Describes the type of disk.

Field Name Type Description
azure_disk_volume_type AzureDiskVolumeType The type of Azure disk to use.

InstancePoolAndStats

Field Name Type Description
instance_pool_name STRING The name of the instance pool. This is required for create and edit operations. It must be unique, non-empty, and less than 100 characters.
min_idle_instances INT32 The minimum number of idle instances maintained by the pool. This is in addition to any instances in use by active clusters.
max_capacity INT32 The maximum number of instances the pool can contain, including both idle instances and ones in use by clusters. Once the maximum capacity is reached, you cannot create new clusters from the pool and existing clusters cannot autoscale up until some instances are made idle in the pool via cluster termination or down-scaling.
node_type_id STRING The node type for the instances in the pool.
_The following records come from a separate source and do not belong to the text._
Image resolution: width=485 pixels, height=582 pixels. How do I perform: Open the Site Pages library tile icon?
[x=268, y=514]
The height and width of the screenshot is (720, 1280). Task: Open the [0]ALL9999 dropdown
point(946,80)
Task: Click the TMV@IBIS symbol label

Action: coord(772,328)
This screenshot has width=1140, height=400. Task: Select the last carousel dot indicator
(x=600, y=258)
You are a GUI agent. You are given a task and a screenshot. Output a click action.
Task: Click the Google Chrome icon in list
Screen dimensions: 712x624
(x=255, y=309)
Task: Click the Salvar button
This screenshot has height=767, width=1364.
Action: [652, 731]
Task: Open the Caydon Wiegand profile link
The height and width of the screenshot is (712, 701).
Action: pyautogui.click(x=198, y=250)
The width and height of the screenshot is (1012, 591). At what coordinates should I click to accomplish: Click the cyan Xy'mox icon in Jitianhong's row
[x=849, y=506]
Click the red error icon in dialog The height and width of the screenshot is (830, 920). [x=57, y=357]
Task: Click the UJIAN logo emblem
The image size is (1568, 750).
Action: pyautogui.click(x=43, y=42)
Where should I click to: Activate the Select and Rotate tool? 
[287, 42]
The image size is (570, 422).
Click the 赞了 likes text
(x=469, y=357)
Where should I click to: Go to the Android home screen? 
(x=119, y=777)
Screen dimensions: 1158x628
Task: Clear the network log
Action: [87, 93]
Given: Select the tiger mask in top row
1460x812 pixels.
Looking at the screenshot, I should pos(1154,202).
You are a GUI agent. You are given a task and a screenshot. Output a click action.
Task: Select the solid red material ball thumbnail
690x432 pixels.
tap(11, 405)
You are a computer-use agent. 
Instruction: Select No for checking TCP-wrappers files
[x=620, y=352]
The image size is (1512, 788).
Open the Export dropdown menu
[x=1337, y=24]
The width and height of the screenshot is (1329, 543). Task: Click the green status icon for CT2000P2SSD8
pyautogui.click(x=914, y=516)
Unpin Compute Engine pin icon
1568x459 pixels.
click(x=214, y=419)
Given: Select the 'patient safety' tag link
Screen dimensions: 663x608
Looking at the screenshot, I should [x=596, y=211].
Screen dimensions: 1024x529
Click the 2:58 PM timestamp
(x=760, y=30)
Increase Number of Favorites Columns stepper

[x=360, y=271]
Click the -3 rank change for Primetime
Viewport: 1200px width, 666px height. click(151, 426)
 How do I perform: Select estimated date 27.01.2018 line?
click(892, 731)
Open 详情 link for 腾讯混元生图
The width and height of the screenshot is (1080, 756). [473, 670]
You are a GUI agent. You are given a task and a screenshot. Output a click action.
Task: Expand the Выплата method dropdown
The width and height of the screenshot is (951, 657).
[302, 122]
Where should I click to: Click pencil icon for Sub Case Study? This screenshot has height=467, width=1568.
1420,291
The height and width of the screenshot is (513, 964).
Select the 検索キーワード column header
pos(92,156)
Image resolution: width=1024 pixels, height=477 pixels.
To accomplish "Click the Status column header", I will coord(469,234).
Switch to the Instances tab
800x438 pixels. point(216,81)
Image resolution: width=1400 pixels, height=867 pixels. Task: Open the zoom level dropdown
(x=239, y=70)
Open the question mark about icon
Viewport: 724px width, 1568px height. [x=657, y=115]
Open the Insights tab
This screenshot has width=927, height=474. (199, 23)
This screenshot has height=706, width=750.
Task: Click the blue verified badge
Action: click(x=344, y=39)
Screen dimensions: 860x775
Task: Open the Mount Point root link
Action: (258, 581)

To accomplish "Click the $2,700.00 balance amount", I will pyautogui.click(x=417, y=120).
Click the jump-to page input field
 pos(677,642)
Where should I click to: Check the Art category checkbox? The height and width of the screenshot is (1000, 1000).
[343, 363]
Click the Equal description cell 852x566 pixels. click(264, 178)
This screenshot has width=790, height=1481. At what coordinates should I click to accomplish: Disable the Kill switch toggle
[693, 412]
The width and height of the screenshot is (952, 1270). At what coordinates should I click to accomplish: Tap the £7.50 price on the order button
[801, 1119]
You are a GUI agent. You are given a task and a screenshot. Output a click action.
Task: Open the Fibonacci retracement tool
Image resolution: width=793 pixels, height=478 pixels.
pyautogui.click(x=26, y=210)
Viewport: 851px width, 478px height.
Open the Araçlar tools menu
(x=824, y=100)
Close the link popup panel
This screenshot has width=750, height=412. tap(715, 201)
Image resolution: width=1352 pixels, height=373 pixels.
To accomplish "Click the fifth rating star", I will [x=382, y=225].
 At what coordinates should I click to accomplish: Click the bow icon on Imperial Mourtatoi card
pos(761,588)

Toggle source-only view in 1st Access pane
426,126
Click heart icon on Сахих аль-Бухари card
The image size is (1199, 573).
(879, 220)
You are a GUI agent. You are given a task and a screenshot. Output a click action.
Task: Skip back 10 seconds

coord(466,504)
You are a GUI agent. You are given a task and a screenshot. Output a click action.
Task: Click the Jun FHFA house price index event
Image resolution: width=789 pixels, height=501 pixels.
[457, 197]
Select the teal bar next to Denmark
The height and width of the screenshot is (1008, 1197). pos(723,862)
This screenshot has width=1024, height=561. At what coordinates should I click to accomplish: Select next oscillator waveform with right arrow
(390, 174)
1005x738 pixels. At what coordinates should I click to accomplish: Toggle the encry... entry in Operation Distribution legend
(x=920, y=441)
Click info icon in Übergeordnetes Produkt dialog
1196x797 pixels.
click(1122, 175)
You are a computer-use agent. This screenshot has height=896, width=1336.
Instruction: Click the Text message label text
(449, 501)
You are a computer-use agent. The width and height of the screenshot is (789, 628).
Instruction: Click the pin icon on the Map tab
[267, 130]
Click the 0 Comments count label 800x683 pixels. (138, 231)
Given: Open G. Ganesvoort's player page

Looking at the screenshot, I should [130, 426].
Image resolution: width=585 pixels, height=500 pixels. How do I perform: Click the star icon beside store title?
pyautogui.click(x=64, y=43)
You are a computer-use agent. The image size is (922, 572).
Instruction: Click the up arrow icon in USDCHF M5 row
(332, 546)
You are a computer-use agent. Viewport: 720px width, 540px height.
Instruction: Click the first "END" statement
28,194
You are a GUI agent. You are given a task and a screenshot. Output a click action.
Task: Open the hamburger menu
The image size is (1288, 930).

All clusters attached to the pool inherit this node type and the pool’s idle instances are allocated based on this type. You can retrieve a list of available node types by using the List Node Types API call.
custom_tags An array of ClusterTag Additional tags for instance pool resources. Azure Databricks tags all pool resources (e.g. VM disk volumes) with these tags in addition to default_tags.

Azure Databricks allows up to 41 custom tags.
idle_instance_autotermination_minutes INT32 The number of minutes that idle instances in excess of the min_idle_instances are maintained by the pool before being terminated. If not specified, excess idle instances are terminated automatically after a default timeout period. If specified, the time must be between 0 and 10000 minutes. If 0 is supplied, excess idle instances are removed as soon as possible.
enable_elastic_disk BOOL Autoscaling Local Storage: when enabled, the instances in the pool dynamically acquire additional disk space when they are running low on disk space.
disk_spec DiskSpec Defines the amount of initial remote storage attached to each instance in the pool.
preloaded_spark_versions An array of STRING A list with the runtime version the pool installs on each instance. Pool clusters that use a preloaded runtime version start faster as they do have to wait for the image to download. You can retrieve a list of available runtime versions by using the Runtime Versions API call.
instance_pool_id STRING The canonical unique identifier for the instance pool.
default_tags An array of ClusterTag Tags that are added by Azure Databricks regardless of any custom_tags, including:

* Vendor: Databricks
* DatabricksInstancePoolCreatorId: <create_user_id>
* DatabricksInstancePoolId: <instance_pool_id>
state InstancePoolState Current state of the instance pool.
stats InstancePoolStats Statistics about the usage of the instance pool.

AzureDiskVolumeType

All Azure Disk types that Azure Databricks supports. See https://docs.microsoft.com/azure/virtual-machines/linux/disks-types

Name Description
PREMIUM_LRS Premium storage tier, backed by SSDs.
STANDARD_LRS Standard storage tier, backed by HDDs.